Title: The Use of Robotic Players in Online Games

Abstract: Short in-class games have become an increasingly common way to teach a range of key concepts and theories in economics. These allow students to gain first-hand experience of incentives and the impact on decision making. This makes it easier for tutors to convey underlying economic theory and the implications of the resulting predictions. However, moving to an online environment presents a number of challenges for using this method of interactive teaching. In particular, the widespread adoption of asynchronous activities provides students with greater flexibility over the timing of their studies but also means that students cannot play interactive games against one another.

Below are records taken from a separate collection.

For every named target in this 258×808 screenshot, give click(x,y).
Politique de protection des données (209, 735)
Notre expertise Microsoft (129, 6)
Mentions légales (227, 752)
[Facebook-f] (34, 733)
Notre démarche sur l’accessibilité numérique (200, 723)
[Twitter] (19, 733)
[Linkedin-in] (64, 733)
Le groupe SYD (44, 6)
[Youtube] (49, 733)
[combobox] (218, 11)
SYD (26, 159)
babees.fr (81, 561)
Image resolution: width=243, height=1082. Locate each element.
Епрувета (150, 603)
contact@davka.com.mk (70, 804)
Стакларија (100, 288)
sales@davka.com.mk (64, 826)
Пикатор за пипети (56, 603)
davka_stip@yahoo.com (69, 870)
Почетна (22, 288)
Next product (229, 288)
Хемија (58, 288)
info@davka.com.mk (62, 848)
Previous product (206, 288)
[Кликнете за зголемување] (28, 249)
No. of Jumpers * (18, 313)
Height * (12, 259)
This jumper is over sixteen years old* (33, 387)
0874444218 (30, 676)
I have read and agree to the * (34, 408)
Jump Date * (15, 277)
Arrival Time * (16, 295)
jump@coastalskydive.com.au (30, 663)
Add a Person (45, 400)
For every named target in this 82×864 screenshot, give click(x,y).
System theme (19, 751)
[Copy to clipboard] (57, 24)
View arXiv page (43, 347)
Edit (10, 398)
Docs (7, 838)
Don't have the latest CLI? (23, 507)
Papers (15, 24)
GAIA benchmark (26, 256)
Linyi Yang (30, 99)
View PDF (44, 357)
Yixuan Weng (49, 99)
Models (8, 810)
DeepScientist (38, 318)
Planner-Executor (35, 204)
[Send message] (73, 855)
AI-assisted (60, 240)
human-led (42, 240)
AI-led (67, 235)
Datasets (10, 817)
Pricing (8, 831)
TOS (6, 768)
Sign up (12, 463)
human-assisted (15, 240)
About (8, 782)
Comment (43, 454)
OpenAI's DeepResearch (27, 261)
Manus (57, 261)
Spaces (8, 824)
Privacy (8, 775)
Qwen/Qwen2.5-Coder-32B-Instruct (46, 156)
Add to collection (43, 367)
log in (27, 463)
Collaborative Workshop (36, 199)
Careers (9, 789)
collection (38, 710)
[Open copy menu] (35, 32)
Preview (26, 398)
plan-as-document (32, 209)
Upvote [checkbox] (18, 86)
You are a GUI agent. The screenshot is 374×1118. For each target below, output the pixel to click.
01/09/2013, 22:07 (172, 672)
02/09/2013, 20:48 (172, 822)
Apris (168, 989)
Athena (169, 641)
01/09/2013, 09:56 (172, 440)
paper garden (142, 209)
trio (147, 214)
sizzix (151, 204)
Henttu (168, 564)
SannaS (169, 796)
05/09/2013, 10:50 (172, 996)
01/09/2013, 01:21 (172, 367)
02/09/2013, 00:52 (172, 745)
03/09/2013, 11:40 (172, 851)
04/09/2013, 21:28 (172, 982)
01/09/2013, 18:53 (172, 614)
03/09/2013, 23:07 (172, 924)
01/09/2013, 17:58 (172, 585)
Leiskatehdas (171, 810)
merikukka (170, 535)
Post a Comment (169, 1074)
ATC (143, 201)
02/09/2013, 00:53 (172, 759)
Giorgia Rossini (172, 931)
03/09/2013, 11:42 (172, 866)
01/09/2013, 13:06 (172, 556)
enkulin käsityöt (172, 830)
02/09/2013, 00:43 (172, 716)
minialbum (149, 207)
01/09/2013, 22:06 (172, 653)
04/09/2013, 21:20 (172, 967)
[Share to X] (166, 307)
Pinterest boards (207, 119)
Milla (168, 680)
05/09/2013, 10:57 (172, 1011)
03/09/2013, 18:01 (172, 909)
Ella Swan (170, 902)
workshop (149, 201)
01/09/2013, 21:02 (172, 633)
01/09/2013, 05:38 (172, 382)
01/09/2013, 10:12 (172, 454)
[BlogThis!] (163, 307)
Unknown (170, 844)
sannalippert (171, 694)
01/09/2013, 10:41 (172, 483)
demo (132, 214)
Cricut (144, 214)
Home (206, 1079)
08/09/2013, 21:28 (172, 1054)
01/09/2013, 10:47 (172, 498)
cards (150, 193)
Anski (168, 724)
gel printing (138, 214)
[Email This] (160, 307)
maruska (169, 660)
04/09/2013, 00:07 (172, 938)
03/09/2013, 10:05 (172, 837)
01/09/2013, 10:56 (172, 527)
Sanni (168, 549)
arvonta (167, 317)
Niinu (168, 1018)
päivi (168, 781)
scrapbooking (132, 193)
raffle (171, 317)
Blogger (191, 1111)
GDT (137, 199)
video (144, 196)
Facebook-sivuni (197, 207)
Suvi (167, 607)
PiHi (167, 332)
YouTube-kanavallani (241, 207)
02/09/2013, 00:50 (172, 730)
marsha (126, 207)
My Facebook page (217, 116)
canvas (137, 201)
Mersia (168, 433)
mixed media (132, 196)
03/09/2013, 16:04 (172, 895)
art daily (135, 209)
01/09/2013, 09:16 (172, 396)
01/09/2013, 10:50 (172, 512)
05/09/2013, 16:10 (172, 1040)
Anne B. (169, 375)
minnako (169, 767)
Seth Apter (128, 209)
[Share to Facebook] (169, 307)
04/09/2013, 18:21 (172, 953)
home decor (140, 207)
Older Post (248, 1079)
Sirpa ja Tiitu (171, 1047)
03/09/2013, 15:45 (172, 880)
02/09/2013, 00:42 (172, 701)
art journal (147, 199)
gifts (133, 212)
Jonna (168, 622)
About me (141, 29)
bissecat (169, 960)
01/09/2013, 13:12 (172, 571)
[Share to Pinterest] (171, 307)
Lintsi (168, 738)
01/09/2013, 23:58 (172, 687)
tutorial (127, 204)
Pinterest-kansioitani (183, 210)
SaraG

An alternative is to run games in which students play against robotic players that make decisions according to some pre-programmed rules. This greatly increase the possibility of using online games asynchronously. However, as it stands very little is known about how this affects student learning. The aim of this research was to investigate how student perceptions and behaviour change when robotic players are used. In a series of different treatments, we varied whether students knowingly or unknowingly played an online Prisoner’s Dilemma game against other students or robotic players. We then tested how this affected the students’ decisions in each round of the game and used pre and post questionnaires to measure their perceptions of the game.

First, we find that perceptions of the game were similar across all treatments. Students typically found the game to be fun to play, helped them to understand economic theories and represented real-world situations. In addition, we asked the students about their perceptions of greed both before and immediately after playing the game. We find that a significant change occurred as a result of playing the game only for students that played against a robot and knew that they were doing so. These students became less averse to greed after the game. This suggests that the in-game experience and perceptions of this may influence student learning outcomes from playing in-class games.

Then, to investigate further, we examined the in-game decision making for each of the treatments across each round of the game. We find that cooperation in a given round of the game was more likely for female students, those that had not studied economics before and students doing a pure economics degree. Furthermore, the likelihood of cooperation was unaffected if students played against a robot but didn’t know that this was the case. However, cooperation was significantly less likely when students knew that they were playing against a robot. We then show that this is in-part driven by students in this treatment being more willing to deviate in the next round having established cooperation with their robot opponent in the previous round.

Overall, our findings indicate that knowingly playing in-class games against robotic players can influence in-game decision making and this in turn can influence learning outcomes from playing the game. This suggests care needs to be taken in using robotic players in online games.